The following components can be used only in managed mode:
- IBM BigFix Remote Control CLI tools
- CLI tools are always installed as part of the target component but you can also install them
separately. The CLI provides command-line tools for the following tasks:
- Script or integrate the launch of managed remote control sessions.
- Run remote commands on computers with the managed target installed.
- IBM BigFix Remote Control Gateway
- A service that is installed in computers in secure network boundaries, where there is strict control of traffic flows between the secure networks. For example, the firewall at the boundary allows only traffic between a pair of specific IP address and ports. In these scenarios, a network of gateways can be deployed. The gateway routes and tunnels the remote control traffic from the controller, which is located in a particular network zone, to the target that is in a different network zone.
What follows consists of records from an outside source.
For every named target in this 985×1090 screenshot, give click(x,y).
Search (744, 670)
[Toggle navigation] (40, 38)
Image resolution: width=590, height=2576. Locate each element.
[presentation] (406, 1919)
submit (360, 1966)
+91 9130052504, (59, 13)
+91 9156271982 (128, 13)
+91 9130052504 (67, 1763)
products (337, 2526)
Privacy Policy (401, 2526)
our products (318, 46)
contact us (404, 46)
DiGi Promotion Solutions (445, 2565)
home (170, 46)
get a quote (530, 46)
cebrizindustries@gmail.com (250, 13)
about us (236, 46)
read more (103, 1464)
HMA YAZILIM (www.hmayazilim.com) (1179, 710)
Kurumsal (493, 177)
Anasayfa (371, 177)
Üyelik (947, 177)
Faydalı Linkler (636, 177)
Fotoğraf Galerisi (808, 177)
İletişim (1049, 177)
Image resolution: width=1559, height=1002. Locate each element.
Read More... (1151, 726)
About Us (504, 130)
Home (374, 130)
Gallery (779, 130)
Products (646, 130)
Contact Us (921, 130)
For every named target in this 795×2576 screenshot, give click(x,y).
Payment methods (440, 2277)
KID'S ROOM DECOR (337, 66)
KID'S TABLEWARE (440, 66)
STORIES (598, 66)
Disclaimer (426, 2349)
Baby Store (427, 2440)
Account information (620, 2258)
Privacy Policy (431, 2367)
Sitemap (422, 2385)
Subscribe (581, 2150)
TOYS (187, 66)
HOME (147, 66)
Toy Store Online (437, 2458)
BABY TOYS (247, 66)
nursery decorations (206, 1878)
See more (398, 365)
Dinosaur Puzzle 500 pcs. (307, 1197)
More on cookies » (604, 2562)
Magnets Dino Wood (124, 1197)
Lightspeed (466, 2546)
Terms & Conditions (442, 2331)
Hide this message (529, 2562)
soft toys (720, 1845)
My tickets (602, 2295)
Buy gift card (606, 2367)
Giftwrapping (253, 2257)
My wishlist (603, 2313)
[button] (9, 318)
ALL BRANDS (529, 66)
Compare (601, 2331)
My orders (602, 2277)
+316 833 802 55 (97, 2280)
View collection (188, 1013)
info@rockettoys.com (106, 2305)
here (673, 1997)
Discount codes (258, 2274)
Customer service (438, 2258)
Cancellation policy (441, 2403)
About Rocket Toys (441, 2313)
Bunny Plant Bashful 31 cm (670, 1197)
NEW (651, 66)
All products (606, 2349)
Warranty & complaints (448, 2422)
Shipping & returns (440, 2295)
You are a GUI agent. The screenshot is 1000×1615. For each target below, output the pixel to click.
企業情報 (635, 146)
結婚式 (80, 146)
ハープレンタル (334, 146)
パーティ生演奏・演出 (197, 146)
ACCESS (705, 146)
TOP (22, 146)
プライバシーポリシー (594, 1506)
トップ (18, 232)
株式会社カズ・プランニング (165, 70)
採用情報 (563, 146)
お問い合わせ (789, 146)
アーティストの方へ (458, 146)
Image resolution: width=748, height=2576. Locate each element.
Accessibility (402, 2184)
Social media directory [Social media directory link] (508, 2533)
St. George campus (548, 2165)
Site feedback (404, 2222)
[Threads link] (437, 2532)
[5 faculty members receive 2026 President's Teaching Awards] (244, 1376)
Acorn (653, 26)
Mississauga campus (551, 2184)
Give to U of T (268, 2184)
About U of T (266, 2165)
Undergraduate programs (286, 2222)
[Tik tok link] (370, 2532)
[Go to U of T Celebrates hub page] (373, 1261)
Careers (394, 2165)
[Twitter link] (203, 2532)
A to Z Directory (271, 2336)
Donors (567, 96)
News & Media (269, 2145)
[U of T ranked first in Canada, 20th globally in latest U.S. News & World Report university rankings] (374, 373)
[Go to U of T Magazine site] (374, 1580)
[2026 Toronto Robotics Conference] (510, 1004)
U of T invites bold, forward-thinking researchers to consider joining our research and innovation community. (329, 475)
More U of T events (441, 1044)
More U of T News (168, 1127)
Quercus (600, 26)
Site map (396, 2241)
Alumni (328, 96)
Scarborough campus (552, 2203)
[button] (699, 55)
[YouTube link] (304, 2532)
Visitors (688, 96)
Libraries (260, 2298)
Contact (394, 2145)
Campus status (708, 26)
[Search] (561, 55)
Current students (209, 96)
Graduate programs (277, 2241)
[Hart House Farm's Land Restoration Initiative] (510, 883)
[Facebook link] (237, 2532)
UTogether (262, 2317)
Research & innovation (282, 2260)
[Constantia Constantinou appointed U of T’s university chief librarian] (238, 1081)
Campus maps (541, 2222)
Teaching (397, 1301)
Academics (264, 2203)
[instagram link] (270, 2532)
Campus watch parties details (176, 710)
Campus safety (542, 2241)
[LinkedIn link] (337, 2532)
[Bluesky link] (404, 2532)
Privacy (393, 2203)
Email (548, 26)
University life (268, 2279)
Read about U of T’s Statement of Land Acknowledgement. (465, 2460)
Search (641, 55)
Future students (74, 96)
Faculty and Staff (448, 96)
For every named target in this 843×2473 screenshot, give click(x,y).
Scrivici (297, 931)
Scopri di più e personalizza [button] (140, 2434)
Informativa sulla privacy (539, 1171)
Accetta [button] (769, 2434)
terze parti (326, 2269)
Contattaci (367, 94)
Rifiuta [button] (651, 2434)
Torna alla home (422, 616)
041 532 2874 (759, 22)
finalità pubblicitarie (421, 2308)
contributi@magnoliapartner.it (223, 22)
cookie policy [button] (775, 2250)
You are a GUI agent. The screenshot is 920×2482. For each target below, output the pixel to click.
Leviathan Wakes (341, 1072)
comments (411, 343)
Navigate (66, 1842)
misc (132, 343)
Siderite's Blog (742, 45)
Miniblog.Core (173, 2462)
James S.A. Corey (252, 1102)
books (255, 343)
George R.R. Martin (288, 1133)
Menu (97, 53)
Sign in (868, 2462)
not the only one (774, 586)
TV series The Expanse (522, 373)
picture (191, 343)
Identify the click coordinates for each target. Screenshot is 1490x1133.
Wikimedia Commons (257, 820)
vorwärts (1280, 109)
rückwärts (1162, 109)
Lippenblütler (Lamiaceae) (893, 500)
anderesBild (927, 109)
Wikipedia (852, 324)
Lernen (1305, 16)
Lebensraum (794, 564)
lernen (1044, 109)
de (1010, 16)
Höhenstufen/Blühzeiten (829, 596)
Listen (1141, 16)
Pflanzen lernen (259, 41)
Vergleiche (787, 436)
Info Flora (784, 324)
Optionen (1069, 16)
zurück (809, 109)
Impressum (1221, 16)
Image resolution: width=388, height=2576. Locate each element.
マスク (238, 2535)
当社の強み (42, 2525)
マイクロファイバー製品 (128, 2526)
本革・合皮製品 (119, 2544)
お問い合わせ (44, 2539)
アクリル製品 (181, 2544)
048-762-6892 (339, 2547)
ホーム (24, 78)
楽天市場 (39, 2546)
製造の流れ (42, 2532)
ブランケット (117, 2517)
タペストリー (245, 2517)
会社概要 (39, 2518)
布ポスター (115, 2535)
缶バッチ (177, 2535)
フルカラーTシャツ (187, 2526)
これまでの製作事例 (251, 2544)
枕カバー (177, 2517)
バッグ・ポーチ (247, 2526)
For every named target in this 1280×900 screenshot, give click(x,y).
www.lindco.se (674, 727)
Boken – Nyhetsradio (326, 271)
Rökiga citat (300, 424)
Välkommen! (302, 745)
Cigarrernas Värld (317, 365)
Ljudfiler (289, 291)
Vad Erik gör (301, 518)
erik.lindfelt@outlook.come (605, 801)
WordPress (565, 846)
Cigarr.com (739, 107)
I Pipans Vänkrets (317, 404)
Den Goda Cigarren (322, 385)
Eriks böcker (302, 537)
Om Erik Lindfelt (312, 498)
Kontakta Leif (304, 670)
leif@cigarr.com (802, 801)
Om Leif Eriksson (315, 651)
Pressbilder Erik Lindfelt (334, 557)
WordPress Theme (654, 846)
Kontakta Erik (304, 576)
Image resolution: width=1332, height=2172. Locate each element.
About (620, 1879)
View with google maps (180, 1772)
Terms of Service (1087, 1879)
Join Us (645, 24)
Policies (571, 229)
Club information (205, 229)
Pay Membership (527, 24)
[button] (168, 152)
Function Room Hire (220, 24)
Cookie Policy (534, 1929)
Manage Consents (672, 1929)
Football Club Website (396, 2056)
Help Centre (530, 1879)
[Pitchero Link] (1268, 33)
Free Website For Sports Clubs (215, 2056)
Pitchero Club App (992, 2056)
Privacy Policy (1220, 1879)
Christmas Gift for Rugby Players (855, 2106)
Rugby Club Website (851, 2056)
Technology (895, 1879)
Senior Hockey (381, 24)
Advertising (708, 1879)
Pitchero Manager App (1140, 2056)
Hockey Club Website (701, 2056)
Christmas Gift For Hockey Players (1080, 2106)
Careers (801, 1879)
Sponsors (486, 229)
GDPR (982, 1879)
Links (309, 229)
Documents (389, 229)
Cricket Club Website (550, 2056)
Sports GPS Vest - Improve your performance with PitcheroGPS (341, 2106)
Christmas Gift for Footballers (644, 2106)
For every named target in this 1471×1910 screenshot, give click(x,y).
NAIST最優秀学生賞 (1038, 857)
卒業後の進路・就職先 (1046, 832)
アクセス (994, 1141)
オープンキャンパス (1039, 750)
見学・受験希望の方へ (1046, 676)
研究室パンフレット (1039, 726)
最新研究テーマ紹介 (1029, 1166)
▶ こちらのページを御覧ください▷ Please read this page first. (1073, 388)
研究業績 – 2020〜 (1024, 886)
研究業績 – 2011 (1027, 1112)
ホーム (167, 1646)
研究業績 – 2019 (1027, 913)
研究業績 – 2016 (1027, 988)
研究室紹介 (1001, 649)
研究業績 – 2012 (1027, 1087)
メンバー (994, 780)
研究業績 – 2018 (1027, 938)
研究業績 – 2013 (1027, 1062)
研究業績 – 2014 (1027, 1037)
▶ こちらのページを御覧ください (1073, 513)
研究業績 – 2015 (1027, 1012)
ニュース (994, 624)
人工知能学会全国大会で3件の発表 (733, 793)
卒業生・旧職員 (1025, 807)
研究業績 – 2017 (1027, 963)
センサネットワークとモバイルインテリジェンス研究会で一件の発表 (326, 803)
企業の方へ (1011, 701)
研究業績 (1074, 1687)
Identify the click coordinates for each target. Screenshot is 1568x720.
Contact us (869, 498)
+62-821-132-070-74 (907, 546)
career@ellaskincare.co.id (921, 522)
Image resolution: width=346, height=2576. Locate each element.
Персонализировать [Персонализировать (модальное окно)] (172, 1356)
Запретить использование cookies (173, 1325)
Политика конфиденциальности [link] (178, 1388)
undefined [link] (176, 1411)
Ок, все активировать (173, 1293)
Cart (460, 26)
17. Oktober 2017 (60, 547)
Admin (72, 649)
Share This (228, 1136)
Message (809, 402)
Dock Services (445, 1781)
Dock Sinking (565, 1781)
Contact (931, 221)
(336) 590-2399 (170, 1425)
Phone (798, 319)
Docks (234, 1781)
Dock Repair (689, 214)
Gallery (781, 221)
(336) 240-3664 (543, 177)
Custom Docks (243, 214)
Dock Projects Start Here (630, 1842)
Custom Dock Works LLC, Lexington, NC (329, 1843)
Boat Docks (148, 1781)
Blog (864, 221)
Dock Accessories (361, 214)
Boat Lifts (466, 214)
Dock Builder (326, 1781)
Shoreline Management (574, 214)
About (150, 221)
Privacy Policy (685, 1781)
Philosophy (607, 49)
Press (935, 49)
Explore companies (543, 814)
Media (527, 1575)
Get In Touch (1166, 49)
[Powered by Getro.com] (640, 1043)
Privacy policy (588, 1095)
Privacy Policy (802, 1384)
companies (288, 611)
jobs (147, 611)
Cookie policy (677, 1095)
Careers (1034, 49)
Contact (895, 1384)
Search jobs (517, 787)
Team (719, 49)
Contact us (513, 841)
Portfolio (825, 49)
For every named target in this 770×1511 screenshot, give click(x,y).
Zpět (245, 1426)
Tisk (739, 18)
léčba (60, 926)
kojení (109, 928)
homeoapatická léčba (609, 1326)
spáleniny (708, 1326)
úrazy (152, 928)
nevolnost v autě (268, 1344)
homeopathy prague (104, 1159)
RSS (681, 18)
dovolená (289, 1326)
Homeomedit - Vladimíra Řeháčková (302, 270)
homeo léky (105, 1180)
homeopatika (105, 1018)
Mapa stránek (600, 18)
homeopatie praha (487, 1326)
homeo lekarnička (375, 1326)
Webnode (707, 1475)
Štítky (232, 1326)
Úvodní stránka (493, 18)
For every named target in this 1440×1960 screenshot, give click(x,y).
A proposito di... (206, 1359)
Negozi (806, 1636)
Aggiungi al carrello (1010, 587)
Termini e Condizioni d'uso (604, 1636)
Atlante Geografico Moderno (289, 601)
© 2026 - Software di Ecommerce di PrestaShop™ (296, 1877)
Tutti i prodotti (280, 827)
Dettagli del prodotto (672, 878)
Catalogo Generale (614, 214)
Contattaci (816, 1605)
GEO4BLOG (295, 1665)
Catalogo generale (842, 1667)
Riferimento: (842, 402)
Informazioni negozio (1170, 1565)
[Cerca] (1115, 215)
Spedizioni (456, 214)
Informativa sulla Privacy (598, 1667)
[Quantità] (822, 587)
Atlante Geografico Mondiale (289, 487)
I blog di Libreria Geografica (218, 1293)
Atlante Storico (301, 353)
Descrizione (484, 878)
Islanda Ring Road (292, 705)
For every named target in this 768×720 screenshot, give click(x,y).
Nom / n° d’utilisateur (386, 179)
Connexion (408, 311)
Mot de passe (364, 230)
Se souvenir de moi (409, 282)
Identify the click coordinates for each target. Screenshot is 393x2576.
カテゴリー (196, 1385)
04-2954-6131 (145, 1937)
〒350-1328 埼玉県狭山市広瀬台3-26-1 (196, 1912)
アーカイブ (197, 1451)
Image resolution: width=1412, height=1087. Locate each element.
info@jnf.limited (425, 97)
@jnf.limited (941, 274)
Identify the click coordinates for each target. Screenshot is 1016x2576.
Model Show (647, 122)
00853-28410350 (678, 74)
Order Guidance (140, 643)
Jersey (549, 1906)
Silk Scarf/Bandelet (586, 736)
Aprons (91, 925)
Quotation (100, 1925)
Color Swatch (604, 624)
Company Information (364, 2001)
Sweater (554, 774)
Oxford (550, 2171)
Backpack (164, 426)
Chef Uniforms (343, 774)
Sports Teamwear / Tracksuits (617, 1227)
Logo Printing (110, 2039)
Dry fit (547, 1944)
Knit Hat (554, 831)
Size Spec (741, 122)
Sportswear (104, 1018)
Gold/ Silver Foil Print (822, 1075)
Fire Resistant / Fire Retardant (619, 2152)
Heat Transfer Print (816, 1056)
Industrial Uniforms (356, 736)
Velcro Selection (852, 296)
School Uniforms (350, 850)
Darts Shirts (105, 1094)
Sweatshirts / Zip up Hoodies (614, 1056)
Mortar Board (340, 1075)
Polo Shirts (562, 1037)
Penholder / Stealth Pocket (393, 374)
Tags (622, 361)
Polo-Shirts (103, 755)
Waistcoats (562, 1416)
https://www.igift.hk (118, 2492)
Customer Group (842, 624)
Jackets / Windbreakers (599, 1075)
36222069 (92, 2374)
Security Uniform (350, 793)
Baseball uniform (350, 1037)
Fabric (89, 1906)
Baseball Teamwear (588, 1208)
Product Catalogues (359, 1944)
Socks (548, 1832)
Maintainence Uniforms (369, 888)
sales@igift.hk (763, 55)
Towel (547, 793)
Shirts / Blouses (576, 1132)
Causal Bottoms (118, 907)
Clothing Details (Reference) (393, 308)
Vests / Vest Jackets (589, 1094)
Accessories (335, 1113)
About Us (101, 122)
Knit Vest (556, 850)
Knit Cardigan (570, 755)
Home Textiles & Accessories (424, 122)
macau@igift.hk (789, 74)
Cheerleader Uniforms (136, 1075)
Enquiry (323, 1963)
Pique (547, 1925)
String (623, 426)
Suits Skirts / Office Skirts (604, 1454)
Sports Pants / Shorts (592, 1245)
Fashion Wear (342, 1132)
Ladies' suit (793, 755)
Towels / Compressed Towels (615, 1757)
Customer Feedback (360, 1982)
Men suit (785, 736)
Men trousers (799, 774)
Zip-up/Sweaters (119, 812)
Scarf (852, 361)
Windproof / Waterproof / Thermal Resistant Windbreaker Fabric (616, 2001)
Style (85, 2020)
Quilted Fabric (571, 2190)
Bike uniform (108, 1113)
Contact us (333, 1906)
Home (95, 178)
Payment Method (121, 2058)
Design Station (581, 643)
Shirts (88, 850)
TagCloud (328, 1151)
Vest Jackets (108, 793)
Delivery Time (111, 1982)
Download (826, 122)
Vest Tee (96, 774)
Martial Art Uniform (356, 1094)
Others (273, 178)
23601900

The gateway is a native service that can be installed on a computer that has a Windows or Linux operating system installed. It does not have a default port for listening, although 8881 is a usual choice, and can be configured for multiple incoming listening ports and outgoing connections.
- IBM BigFix Remote Control Broker
- A service that is installed in computers typically in a DMZ so that computers outside the enterprise network, in an Internet cafe or at home, can reach it. The IBM BigFix Remote Control broker receives inbound connections from the controller and the target and tunnels the remote control session data between the two components. The broker is a native service that can be installed on a Windows or a Linux computer. It does not have a default port for listening, but 443 is a recommended option because usually this port is open for outbound connections and has fewer issues with content filtering than, for example, 80 would have.